Patients with any of the following exclusion criteria were considered not eligible for receiving MC: a) Eastern Cooperative Oncology Group performance status score (ECOG PS) > 2; b) severe ascites; c) moderate-to-severe encephalopathy; d) bilirubin ≥ 3 mg/dL; c) creatinine ≥ 1.5 mg/dL; d) platelets < 30000/mmc; e) neutrophils < 1000/mmc; f) peripheral neuropathy; g) symptomatic congestive heart failure, unstable angina pectoris, or serious cardiac arrhythmias. For the purposes of this study, we excluded from the analyses of the BSC group all of the patients who had any of the aforementioned exclusion criteria.

Patients received MC if its prescription was allowed by the centers policy and patients accepted this off-label treatment after receiving adequate information and signing an informed consent. Eligible patients received oral capecitabine at the metronomic dosage of 500 mg every 12 hours. The treatment was continued until the occurrence of unacceptable toxicity or radiological or symptomatic progression of HCC. No addition surgical, loco-regional or systemic treatments were performed during MC treatment. Patients undergoing further treatments after MC permanent withdrawal (n = 2: one case of wedge resection for HCC at high risk of rupture and one case of trans-arterial embolization for intra-tumor bleeding) were censored at the time of the treatment.

AEs and laboratory abnormalities were graded using the National Cancer Institute Common Terminology Criteria for Adverse Events (CTCAE) version 4. Drug-related AEs were managed with supportive therapy, dose reduction or treatment suspension.

Patients were treated with BSC alone if: a) they were eligible for MC but refused this option or b) if MC prescription was not contemplated by the centres policies. In particular, the Oncology Unit began switching patients to MC in 2006, and the Internal Medicine Unit in 2010. Both groups underwent laboratory and clinical follow-up monthly. Radiological examination was repeated every 2–3 months in MC patients, using multiphase computed tomography (CT) or magnetic resonance imaging (MRI). In BSC controls, imaging procedures were performed only when considered clinically necessary. Tumor response to MC was evaluated by modified Response Evaluation Criteria In Solid Tumor (mRECIST)37.
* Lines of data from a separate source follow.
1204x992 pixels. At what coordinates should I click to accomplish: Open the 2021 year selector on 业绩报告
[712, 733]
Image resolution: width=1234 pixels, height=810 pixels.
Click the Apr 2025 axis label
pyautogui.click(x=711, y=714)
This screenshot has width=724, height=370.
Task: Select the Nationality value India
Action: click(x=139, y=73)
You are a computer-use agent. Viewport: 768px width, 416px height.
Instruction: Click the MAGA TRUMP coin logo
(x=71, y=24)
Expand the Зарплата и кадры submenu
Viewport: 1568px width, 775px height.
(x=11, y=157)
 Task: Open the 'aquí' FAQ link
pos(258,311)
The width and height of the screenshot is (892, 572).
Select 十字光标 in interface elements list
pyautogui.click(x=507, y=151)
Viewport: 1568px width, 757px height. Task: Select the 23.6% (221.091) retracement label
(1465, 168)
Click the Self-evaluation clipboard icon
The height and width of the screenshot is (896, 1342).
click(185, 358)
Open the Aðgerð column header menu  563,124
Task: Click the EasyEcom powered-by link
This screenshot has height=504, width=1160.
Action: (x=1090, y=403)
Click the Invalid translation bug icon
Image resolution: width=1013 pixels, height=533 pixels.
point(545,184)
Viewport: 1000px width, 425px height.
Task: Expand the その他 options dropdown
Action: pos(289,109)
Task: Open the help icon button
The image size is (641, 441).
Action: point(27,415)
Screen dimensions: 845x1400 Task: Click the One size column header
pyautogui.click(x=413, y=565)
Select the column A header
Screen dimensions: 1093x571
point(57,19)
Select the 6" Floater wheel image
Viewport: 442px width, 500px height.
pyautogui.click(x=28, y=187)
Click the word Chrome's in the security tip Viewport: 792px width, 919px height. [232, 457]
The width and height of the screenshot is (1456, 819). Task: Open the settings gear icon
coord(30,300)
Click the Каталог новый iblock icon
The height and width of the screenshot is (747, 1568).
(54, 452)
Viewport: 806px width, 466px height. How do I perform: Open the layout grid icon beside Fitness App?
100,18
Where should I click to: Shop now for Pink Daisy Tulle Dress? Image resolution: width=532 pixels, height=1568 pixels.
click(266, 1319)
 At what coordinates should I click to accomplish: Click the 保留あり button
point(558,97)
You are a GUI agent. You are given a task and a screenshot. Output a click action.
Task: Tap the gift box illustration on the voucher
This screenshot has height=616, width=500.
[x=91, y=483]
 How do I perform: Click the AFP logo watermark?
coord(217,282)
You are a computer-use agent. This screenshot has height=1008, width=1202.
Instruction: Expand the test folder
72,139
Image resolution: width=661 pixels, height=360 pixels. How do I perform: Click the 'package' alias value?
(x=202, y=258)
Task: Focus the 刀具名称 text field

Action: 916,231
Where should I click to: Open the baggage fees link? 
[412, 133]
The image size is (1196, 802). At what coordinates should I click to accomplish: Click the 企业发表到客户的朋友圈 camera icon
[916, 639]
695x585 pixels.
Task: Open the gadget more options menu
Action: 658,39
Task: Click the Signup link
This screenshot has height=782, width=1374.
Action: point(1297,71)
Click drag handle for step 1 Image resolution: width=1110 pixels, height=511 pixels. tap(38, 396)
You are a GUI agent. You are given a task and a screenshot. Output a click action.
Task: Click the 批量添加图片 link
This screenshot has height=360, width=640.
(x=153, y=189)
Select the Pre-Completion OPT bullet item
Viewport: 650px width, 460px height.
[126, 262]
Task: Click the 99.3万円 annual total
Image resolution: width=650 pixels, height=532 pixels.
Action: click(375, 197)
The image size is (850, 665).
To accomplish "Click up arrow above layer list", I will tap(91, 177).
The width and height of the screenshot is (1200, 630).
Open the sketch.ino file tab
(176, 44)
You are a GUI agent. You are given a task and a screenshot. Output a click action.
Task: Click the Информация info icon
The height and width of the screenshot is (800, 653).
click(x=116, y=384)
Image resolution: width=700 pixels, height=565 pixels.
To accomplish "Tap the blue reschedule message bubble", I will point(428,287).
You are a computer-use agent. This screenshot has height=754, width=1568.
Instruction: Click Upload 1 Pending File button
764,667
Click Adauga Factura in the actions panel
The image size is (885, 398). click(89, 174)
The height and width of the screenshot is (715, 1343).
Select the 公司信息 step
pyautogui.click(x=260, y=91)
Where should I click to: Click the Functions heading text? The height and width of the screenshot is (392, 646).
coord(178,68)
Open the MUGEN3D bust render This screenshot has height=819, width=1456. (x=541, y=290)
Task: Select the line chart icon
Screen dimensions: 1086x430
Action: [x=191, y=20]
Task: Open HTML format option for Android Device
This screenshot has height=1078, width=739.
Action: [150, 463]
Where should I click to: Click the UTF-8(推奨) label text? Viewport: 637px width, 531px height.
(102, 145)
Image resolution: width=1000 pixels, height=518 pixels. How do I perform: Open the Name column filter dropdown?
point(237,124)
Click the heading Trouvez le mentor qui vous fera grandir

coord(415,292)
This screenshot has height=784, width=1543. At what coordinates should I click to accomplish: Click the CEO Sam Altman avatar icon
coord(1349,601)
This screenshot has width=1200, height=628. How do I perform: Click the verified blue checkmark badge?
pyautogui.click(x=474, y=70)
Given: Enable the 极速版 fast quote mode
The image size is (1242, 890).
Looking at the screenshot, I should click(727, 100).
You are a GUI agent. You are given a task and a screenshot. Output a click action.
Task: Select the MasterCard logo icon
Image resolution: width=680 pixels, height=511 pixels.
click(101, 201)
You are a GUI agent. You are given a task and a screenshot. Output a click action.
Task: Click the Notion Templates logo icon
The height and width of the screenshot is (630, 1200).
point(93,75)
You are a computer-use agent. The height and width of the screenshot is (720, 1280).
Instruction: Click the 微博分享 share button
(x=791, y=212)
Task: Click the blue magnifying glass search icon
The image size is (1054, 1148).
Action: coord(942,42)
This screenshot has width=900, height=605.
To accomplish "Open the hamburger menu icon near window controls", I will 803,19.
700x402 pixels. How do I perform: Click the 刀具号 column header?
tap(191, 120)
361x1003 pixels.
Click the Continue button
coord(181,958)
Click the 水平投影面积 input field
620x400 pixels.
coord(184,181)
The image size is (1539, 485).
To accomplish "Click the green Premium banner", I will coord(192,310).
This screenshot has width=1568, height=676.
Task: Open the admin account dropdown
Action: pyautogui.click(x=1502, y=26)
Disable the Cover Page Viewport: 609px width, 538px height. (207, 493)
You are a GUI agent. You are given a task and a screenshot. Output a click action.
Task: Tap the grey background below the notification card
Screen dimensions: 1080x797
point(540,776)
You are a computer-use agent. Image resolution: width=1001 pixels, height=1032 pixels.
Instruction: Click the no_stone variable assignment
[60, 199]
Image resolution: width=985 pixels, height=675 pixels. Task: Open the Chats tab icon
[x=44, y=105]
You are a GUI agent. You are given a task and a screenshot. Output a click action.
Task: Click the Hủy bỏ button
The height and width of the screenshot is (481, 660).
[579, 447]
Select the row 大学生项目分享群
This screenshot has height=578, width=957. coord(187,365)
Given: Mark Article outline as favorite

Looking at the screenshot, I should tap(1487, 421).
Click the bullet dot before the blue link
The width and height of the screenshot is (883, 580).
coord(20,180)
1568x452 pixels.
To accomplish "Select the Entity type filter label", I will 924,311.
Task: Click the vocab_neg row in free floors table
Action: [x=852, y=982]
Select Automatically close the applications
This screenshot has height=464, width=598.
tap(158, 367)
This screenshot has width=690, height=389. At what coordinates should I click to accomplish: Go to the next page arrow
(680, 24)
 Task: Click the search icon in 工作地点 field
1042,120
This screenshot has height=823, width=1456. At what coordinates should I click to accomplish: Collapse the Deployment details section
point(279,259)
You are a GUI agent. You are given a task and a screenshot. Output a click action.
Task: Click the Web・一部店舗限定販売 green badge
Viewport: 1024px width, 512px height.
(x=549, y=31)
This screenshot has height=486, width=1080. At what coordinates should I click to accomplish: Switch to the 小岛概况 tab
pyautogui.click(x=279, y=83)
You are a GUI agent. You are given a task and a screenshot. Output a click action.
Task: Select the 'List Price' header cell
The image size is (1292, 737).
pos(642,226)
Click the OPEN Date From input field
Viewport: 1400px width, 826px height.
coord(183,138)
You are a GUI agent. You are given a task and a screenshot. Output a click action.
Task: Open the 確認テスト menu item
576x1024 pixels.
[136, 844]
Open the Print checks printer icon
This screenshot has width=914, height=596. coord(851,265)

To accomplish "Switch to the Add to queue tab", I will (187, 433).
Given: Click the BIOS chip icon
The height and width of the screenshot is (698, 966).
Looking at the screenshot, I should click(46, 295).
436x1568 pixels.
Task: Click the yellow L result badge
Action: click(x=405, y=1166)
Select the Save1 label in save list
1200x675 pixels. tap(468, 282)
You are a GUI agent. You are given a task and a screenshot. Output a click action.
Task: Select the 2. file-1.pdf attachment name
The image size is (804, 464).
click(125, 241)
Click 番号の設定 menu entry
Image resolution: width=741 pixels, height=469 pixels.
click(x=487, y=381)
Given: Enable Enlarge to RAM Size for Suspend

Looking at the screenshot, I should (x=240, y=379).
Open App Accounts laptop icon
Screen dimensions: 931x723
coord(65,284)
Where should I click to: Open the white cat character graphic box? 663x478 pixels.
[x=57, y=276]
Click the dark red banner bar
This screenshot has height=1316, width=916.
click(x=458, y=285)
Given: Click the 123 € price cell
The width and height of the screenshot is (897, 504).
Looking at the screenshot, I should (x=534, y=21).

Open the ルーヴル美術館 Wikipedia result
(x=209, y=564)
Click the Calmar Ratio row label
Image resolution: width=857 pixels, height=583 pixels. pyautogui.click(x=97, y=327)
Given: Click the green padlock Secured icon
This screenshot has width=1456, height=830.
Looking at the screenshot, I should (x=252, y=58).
All patients provided written informed consent and the study was approved by the Independent Ethics Committee of the Bologna Authority Hospital S.Orsola-Malpighi. All methods were performed in accordance with the relevant guidelines and regulations.

Statistical analysis

Categorical variables were expressed as frequencies. Continuous variables were presented as median (range). OS was defined as the time from start date of the treatment to date of death. Progression-free survival (PFS) was defined as the time form start date of MC to the date of progression or death or last follow up, whichever occurred first. OS and PFS were reported as median values and expressed in months, with 95% confidence intervals (CI). Survival curves were estimated using the product-limit method of Kaplan-Meier. The role of stratification factors was analyzed with log-rank tests. Propensity score is the conditional probability of being treated given a set of observed potential confounders. In this way, all the information from a group of potential confounders is summarized into a single balancing score variable. Propensity score assures that the distribution of measured baseline covariates is maintained unchanged in treated and untreated subjects. Standardized differences were used as balance measure to compare the difference in means in unit of the pooled standard deviation.

A weighted Cox Proportional Hazard Model was performed including treatment with capecitabine as covariate where all confounding factors has been controlled by weighting. Propensity score weights were computed as 1/propensity score for patients treated with MC and 1/(1-propensity score) for patients treated with BSC. P-values < 0.05 were considered statistical significant. Considering the long timelapse of this study, an analysis of the era of enrolment (2006–2011 vs 2012–2017) was performed to reduce the risk of confounding factors.

Statistical analysis were performed using SPSS version 23.0 (SPSS Inc., Chicago, IL, USA).

Data availability

The datasets generated during and/or analysed during the current study are available from the corresponding author on reasonable request.